**TASK REQUIREMENTS:**
1 – Rewrite the paragraph of the Snowden excerpt that begins "So here we are" more briefly, keeping its main facts.
2 – Answer these questions from the Snowden excerpt:
(a) Which former Bolivian president is named as sheltered by the United States?
(b) According to Putin, why is extradition to the United States not possible?
(c) In what city did Ecuador's foreign minister hold the press conference?
3 – Reproduce everything in the Snowden excerpt from "So here we are, bullying" down to "today's American government.", swapping "ruthless" for "relentless".

Number two, we've got a whole lot of business that we do with China and Russia, and I'm not going to have one case of a suspect who we're trying to extradite suddenly being elevated to the point where I've got to start doing wheeling and dealing and trading on a whole host of other issues.
In other words: This entire discussion is beneath my contempt. Just do what I say and hand Snowden over. I'll be the one to dictate the terms here. I'll be the one to say who has to abide by international law and who doesn't.
The smugness is nauseating.

And please, Washington, spare us any lectures about telling Russia to take the moral high ground and hand Snowden over, when we shelter foreign criminals from their own governments -- including former Bolivian president Gonzalo Sánchez de Lozada, whose security forces opened fire on civilian protestors, killing dozens and injuring hundreds. Or Venezuelan terrorist Luis Posada Carriles, whom we won't turn over because -- get this -- he might be tortured. Only we can torture people! U-S-A! U-S-A!

So here we are, bullying and threatening other nations in our ruthless pursuit of someone whose only crime is telling the truth. In other nations, leaks are met with much less aggressive legal penalties, and those who commit the leaks can sometimes avoid prosecution altogether if it can't be proved that the leaks caused harm. Anywhere else in the world, Snowden would probably walk free. Here, he faces a draconian heavy hand, charged under a law that was designed to suppress free speech during World War I, and whose most severe punishment is the death penalty.

But elsewhere, it seems the world is looking on and finally rising up against the arrogance, hypocrisy, double standards, and evil that are today's American government.  

In response to Kerry's hysterics, for example, Putin said: 
Any accusations against Russia are nonsense and rubbish. … As for extradition, there is no possibility. We can hand over foreign citizens to countries with which we have an appropriate international agreement on the extradition of criminals. We don't have such an agreement with the United States. 

And even if there was an extradition agreement between the United States and Russia, Putin didn't make it seem very likely that he'd turn Snowden over: 
Assange and Snowden consider themselves human rights activists and say they are fighting for the spread of information. Ask yourself this: should you hand these people over so they will be put in prison?
China's state-run newspaper People's Daily was even more blistering over the whole affair:
In a sense, the United States has gone from a "model of human rights" to "an eavesdropper on personal privacy," the "manipulator" of the centralized power over the international internet, and the mad "invader" of other countries' networks."  

[ … ] 

The world will remember Edward Snowden. It was his fearlessness that tore off Washington's sanctimonious mask.
Even Ecuador's foreign minister had some choice words for the United States:
Confirming Snowden's asylum request, the Ecuadorian Foreign Minister Ricardo Patino on Monday said Snowden was being "persecuted" because he revealed "rights violations," calling it "paradoxical."

"It should be asked, who betrayed whom," said Patino at a press conference in Hanoi, defending the American whistleblower who leaked U.S. intelligence program of monitoring online activities and communications of its people.

"Is this betraying the citizens of the world, or betraying some elites that are in power in a certain country?" asked Patino.

[ … ]

When asked about the possible impact of protecting Snowden, the minister said that the U.S. government in the past had denied the extradition of several Ecuadorian bankers charged in Ecuador.

**RECORD EXCERPTS:**
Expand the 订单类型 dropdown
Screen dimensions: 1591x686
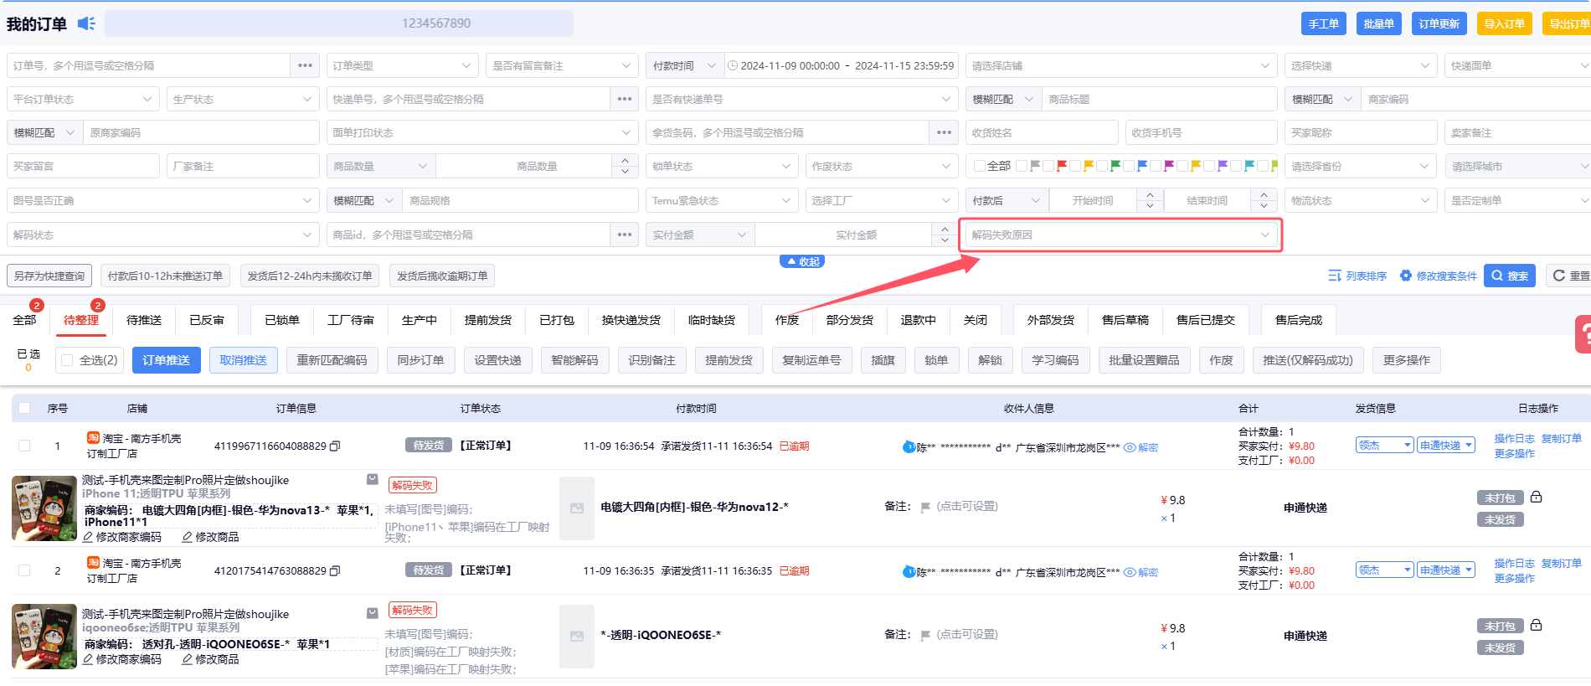(x=401, y=65)
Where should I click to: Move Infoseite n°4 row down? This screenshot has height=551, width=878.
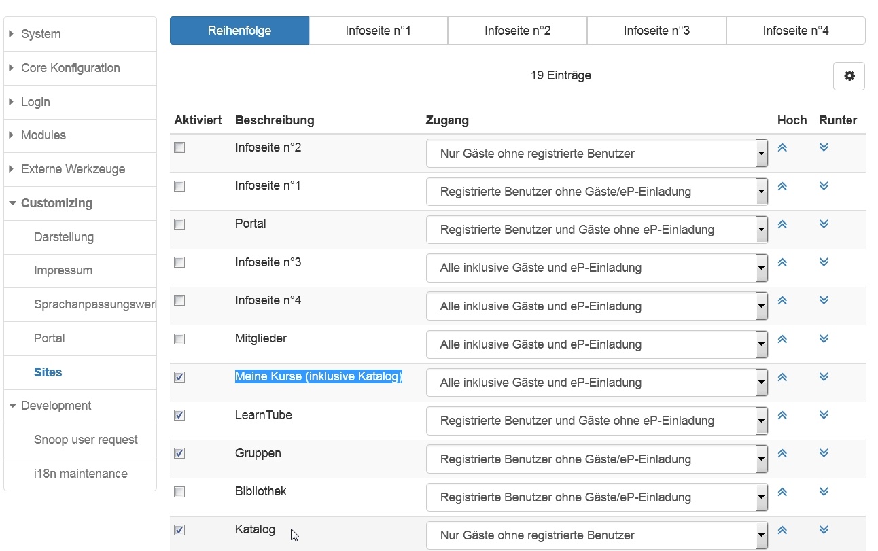[824, 300]
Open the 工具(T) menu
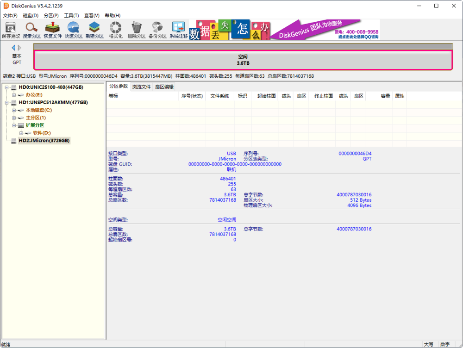463x348 pixels. (x=71, y=15)
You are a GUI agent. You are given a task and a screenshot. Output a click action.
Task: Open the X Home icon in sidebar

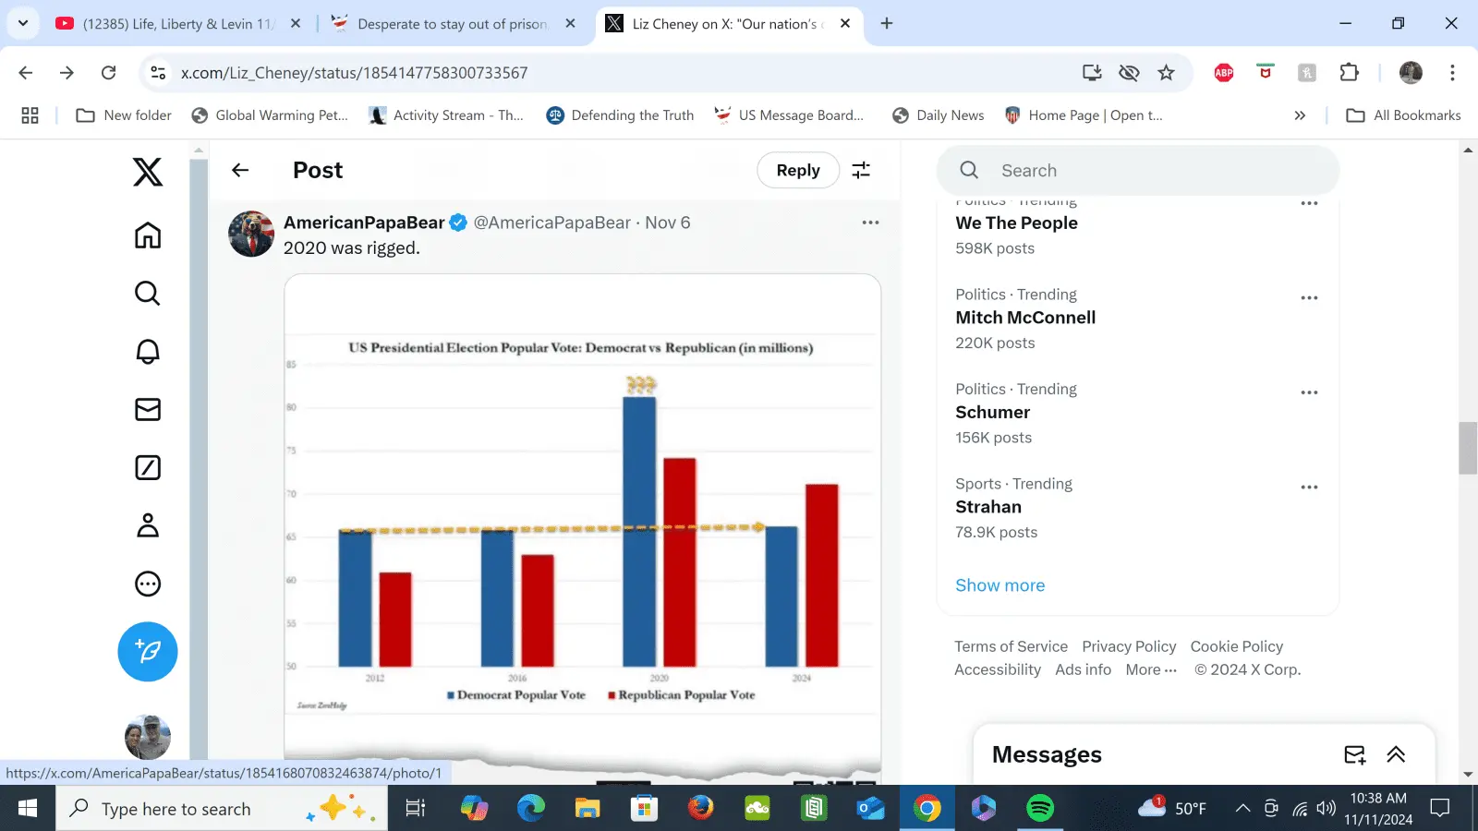click(148, 236)
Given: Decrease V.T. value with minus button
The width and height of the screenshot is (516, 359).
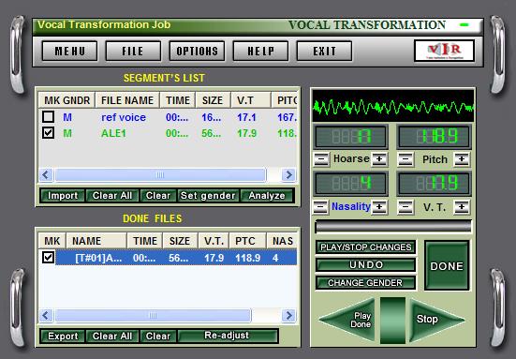Looking at the screenshot, I should [x=405, y=207].
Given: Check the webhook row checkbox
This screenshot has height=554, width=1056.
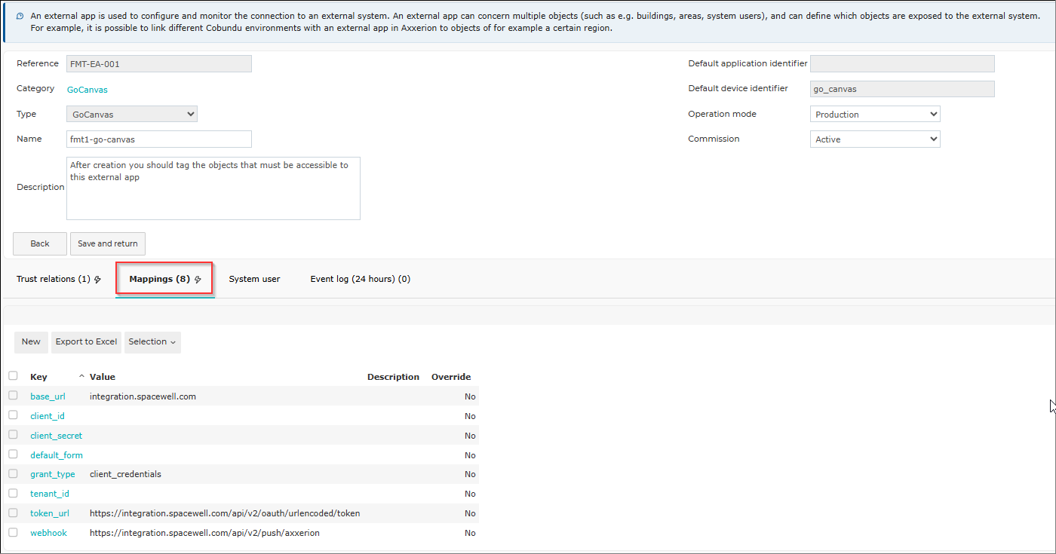Looking at the screenshot, I should point(13,532).
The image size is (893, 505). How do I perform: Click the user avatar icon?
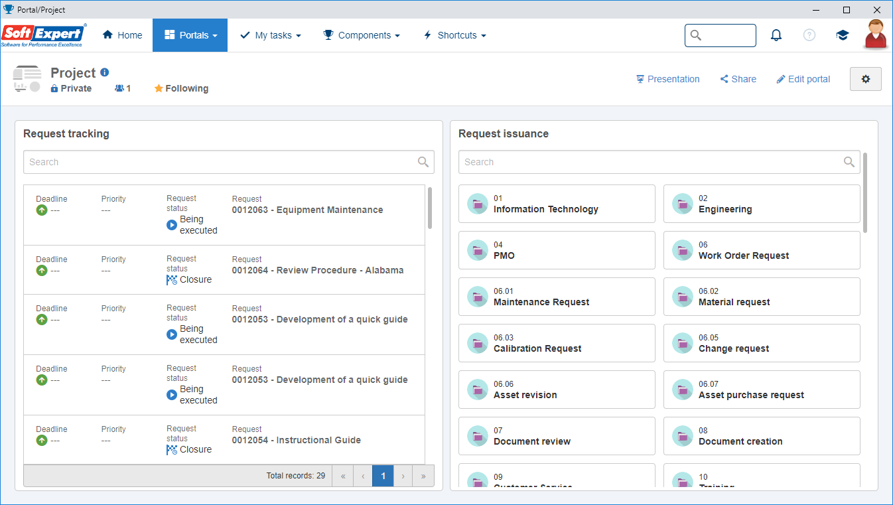click(x=876, y=34)
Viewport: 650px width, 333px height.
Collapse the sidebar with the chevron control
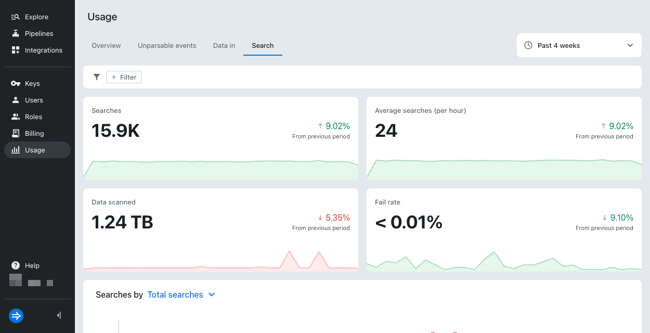(x=58, y=315)
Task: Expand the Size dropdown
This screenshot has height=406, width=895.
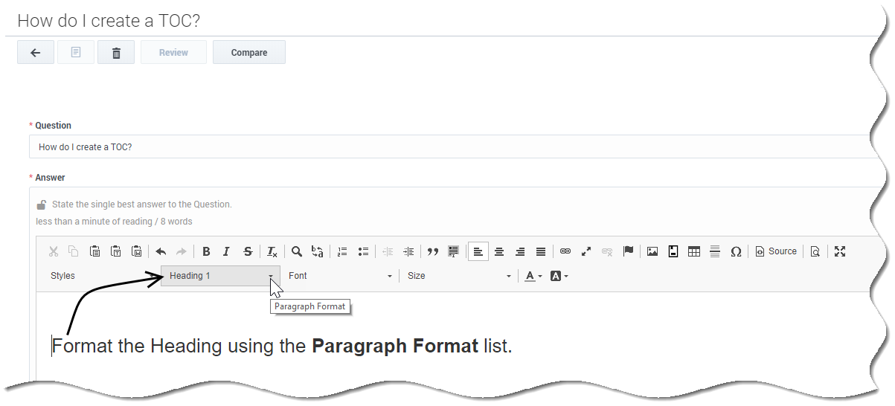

**SOLUTION LIST:**
1 – The United States is bullying and threatening other nations to pursue someone whose only crime is telling the truth. Elsewhere, leaks bring much lighter legal penalties, and leakers can sometimes avoid prosecution if no harm is proved, so Snowden would probably walk free anywhere else. In the United States, he is charged under a World War I law designed to suppress free speech, and its most severe punishment is the death penalty.

2 –
(a) Gonzalo Sánchez de Lozada.
(b) Russia has no extradition agreement with the United States.
(c) Hanoi.

3 –
So here we are, bullying and threatening other nations in our relentless pursuit of someone whose only crime is telling the truth. In other nations, leaks are met with much less aggressive legal penalties, and those who commit the leaks can sometimes avoid prosecution altogether if it can't be proved that the leaks caused harm. Anywhere else in the world, Snowden would probably walk free. Here, he faces a draconian heavy hand, charged under a law that was designed to suppress free speech during World War I, and whose most severe punishment is the death penalty.

But elsewhere, it seems the world is looking on and finally rising up against the arrogance, hypocrisy, double standards, and evil that are today's American government.